* [Set task] Gather every line in the entries below that contains the string "pyautogui", matching case exactly.

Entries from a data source
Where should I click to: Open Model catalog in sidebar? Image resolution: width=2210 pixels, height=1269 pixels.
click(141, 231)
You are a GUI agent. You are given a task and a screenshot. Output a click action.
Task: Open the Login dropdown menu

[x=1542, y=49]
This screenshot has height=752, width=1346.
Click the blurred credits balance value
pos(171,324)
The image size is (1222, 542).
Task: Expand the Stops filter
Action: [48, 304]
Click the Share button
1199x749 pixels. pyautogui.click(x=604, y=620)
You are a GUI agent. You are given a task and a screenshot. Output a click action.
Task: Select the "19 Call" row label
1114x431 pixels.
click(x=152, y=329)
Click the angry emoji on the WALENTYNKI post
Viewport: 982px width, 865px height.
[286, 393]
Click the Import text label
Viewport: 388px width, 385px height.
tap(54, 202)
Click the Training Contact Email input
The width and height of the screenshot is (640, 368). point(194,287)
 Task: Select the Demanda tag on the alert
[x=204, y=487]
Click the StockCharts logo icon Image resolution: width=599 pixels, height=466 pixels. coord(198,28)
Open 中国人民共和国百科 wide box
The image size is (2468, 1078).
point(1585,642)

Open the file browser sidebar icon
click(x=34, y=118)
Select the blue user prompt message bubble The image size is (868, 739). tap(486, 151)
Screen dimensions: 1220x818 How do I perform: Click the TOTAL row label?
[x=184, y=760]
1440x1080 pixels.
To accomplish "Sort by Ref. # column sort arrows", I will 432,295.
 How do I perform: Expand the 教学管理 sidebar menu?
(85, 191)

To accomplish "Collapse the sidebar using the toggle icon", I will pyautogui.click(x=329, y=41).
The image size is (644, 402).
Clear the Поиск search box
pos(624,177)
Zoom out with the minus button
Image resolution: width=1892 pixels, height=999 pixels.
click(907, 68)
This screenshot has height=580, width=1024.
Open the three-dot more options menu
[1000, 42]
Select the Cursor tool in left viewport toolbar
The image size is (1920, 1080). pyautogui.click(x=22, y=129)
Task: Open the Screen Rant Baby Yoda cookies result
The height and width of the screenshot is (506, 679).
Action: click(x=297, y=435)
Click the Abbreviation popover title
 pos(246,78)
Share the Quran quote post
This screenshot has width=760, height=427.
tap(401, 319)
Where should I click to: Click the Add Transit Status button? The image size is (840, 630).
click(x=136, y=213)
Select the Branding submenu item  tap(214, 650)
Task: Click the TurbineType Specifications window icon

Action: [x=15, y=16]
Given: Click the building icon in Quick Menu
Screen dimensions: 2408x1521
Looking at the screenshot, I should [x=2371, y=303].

* [Result for this task]
1199x749 pixels. pyautogui.click(x=604, y=620)
To accomplish "Collapse the sidebar using the toggle icon", I will pyautogui.click(x=329, y=41).
The image size is (1920, 1080). pyautogui.click(x=22, y=129)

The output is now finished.